漢詩紹介

読み方
- 夏日悟空上人の院に題す <杜荀鶴>
- 三伏門を閉じて 一衲を披く
- 兼ねて松竹の 房廊を蔭う無し
- 安禅は必ずしも山水を須いず
- 心頭を滅却すれば 火も亦涼し
- かじつごくうしょうにんのいんにだいす <とじゅんかく>
- さんぷくもんをとじて いちのうをひらく
- かねてしょうちくの ぼうろうをおおオなし
- あんぜんはかならずしも さんすいをもちいず
- しんとうをめっきゃくすれば ひもまたすずし
詩の意味
暑さの厳しい三伏の時期に、悟空上人は門を閉ざして僧衣をきちんと着ている。その上、強い日差しから住まいを蔭ってくれる松や竹の樹木もない。
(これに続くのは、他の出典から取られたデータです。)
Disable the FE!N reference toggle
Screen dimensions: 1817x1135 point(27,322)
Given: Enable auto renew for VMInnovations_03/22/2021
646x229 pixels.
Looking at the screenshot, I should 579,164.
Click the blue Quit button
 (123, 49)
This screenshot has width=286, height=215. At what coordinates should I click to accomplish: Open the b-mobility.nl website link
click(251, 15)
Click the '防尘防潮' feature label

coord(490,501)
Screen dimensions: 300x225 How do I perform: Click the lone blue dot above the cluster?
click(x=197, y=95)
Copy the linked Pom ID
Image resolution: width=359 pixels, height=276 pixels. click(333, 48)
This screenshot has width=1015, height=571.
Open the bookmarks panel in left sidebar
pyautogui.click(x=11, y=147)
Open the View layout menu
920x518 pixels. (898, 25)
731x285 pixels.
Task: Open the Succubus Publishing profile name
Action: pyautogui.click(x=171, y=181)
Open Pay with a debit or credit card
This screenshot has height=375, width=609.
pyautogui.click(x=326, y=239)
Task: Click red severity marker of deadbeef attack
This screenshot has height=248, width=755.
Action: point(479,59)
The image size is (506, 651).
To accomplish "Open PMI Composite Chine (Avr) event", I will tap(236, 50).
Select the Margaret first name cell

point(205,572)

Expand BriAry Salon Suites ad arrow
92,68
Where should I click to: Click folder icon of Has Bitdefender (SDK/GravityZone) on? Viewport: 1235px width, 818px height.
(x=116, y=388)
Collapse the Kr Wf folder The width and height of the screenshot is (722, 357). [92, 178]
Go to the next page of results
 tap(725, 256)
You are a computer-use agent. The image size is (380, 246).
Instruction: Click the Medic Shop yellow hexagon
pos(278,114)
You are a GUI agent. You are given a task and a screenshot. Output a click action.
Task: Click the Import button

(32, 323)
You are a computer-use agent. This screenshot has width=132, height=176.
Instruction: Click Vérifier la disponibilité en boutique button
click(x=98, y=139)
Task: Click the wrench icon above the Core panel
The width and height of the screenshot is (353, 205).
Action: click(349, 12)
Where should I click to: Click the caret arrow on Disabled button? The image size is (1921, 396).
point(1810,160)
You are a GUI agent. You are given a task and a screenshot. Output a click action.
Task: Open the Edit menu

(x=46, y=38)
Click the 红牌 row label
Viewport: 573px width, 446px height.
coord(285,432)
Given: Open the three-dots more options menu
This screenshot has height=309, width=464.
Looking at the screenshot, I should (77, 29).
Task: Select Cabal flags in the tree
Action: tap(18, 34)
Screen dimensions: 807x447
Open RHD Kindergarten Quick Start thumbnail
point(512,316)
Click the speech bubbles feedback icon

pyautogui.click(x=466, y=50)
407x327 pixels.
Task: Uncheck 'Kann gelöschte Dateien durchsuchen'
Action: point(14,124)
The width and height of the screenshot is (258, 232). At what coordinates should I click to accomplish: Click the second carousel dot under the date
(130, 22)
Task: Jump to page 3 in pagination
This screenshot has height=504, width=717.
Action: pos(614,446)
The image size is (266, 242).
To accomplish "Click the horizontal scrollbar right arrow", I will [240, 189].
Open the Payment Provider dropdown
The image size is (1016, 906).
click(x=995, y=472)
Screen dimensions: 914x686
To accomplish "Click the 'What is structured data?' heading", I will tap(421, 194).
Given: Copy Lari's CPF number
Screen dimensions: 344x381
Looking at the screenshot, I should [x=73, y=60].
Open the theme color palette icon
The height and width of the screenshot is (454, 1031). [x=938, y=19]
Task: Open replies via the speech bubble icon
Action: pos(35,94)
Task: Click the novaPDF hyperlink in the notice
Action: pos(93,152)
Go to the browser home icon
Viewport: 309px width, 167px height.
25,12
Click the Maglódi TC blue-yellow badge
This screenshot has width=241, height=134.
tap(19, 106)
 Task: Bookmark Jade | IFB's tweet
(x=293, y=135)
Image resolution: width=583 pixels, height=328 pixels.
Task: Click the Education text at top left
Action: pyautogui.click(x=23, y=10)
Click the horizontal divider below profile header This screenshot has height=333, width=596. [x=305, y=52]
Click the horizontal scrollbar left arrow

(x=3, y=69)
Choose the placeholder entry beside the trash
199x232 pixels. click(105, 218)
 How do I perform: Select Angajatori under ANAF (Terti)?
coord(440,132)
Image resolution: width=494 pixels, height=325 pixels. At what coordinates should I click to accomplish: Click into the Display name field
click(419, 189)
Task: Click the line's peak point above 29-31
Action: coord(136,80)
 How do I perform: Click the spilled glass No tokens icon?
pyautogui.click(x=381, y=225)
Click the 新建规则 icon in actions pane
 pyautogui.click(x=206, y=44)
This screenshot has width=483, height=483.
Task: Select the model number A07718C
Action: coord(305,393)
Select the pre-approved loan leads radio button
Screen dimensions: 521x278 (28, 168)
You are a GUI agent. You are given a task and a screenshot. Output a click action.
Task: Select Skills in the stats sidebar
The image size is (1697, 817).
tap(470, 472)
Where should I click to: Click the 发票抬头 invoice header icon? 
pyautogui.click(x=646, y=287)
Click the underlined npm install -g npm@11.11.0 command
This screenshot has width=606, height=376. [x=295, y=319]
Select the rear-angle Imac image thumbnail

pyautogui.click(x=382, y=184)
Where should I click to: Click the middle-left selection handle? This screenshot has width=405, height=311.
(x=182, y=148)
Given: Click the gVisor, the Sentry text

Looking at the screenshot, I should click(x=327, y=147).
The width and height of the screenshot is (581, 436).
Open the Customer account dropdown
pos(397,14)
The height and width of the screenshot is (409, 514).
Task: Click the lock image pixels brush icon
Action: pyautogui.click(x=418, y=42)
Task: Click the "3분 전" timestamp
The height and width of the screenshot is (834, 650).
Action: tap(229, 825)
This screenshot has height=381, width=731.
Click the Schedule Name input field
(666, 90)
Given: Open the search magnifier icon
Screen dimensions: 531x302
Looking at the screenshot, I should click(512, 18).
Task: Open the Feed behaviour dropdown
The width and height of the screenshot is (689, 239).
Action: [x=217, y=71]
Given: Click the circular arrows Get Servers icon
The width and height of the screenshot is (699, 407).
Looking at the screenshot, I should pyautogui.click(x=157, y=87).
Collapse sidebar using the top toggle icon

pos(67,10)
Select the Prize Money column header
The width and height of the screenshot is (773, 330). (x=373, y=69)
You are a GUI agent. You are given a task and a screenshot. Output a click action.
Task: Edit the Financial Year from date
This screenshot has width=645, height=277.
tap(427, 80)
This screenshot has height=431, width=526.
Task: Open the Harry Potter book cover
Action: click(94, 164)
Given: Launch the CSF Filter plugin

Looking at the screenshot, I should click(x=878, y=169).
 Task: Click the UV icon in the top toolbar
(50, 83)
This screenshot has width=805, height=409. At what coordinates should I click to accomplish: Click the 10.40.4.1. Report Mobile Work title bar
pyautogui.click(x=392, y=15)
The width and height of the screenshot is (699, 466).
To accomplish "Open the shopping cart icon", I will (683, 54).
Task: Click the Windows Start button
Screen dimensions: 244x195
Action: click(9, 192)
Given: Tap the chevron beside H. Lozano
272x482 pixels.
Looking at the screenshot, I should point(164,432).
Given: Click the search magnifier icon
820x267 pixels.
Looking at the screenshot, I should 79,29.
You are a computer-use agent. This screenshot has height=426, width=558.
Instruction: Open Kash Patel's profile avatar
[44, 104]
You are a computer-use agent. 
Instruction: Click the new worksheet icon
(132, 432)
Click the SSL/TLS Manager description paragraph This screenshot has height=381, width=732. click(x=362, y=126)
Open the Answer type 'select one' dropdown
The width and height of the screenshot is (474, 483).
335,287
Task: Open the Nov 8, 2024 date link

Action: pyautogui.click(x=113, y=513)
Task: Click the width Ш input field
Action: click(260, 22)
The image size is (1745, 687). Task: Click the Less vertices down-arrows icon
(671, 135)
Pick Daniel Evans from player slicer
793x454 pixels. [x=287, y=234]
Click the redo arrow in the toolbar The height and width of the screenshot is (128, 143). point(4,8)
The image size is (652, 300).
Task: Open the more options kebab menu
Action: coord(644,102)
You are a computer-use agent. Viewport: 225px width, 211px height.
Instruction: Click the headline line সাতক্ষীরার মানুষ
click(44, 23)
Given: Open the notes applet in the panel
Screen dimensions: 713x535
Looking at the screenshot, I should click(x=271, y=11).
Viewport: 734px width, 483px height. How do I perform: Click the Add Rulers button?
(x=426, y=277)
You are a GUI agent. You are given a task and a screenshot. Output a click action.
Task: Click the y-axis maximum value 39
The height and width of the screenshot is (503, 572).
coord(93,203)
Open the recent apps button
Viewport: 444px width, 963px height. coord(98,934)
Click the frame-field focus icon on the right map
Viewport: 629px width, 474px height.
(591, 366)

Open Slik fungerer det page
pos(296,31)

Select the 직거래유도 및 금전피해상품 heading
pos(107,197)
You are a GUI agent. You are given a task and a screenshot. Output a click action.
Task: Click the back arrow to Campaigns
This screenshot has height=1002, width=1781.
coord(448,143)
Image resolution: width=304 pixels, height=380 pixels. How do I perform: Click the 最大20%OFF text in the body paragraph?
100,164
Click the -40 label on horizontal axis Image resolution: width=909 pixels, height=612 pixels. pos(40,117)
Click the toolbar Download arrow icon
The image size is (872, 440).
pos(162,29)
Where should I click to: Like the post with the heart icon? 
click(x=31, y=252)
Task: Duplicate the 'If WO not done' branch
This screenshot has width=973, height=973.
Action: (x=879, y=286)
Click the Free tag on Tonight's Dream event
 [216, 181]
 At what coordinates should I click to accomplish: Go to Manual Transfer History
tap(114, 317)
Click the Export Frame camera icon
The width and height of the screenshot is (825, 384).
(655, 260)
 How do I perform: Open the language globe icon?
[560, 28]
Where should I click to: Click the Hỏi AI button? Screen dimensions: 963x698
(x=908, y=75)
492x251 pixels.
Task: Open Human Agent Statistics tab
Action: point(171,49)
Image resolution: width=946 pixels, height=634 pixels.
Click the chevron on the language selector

しかし、座禅をして修行に励むには、必ずしも山や川を必要としない。暑いと思う心を消しされば、火でさえ自然と涼しく感じられるものである。
語句の意味
-
- 悟空上人
- 人物は不詳
-
- 三 伏
- 夏至の後3番目の庚(かのえ)の日を初伏(しょふく=今の7月中旬)4番目を中伏(同7月下旬)立秋後の最初の庚の日を末伏(同8月初旬)といいあわせて三伏と呼ぶ 暑さの最も厳しい時期
-
- 一 衲
- 一着の僧衣
-
- 房 廊
- 「房」は部屋 「廊」は廊下 住まい
-
- 安 禅
- 座禅をして雑念をなくす 夏安居座夏(げあんござげ)といって夏にする座禅がある
鑑賞
名訓「心頭を滅却すれば火も亦涼し」
夏の暑さにも無心に耐えている悟空上人に贈った詩。作者が禅宗に入門したという記録はないが、深く禅宗に関心があったので、その道の老師である悟空上人に憧れつつ少しでも近づきたいという心が読み取れる。「三伏」「一衲」「安禅」を除けば衆人にもわかる表現である。それにしても、第4句は現代人には及びもつかない精神である。暑ければ冷房で、寒ければ暖房で過ごすのが当たり前の時代だから、火の中でも涼しいと言われれば、あの世の世界のことではないかと思われてしまう。しかしその精神は尊い。第4句は「心中を滅し得たれば火自ずから涼し」もある。この句は現在では、いかなる苦難に遭っても、精神の持ち方次第では何ら苦難を感じないの意味に使われている。修身の名言である。
備考
この詩の第3句と第4句は古来より有名な句で、京都の東福寺の福嶋俊翁(ふくしましゅんおう)老師の教示によれば、禅家の「碧巌(へきがん)集」の第43則「洞山無寒暑(どうざんむかんしょ)」の話の中にも引用されている。織田信長が天正10年(1582)に甲斐の恵林寺を火攻めにした時、快川和尚は衆僧とともに楼門に上がり、この句を誦しながら焼死したなどの逸話がある。
参考
禅宗とは
簡単に説明できるものではないが概略だけ記してみる。
一言でいえば坐禅を最も大切と考える人々の集まりといえる。インドから中国に来た達磨大師を祖とする。宋代に臨済・曹洞・潙仰・雲門・法眼の5派に分裂、さらにその後臨済が2派に分裂した。日本には鎌倉時代までにそれらすべての派が伝わったが、今日では臨済・曹洞の2派が存続する。
宗派 開祖 主たる信者 主たる寺院
臨済宗 栄西 上級武士 建仁寺(京都)
曹洞宗 道元 地方武士・農民 永平寺(福井)
詩の形
仄起こり七言絶句の形であって、下平声七陽(よう)韻の廊、涼の字が使われている。起句は踏み落としである。
結句 | 転句 | 承句 | 起句 |
---|---|---|---|
作者
杜荀鶴 846~904
晩唐の詩人
字は彦之。号は九華山人。池州(安徽省)の人。大順2年(891)46歳でようやく進士に及第し、翰林学士(かんりんがくし)、主客員外、知制誥(ちせいこう)などを歴任した。伝説では杜牧の末っ子といわれている。軽薄な性格とも評されているが、詩を作るのが巧みで、「滄浪詩話」ではその詩体を杜荀鶴体と呼んでいる。唐末の戦乱に苦しむ民衆の惨苦(さんく)を詠いながら塵濁(じんだく)を逃れて禅の境地に入ろうとする傾向がみられる。「唐風集」3巻がある。享年58。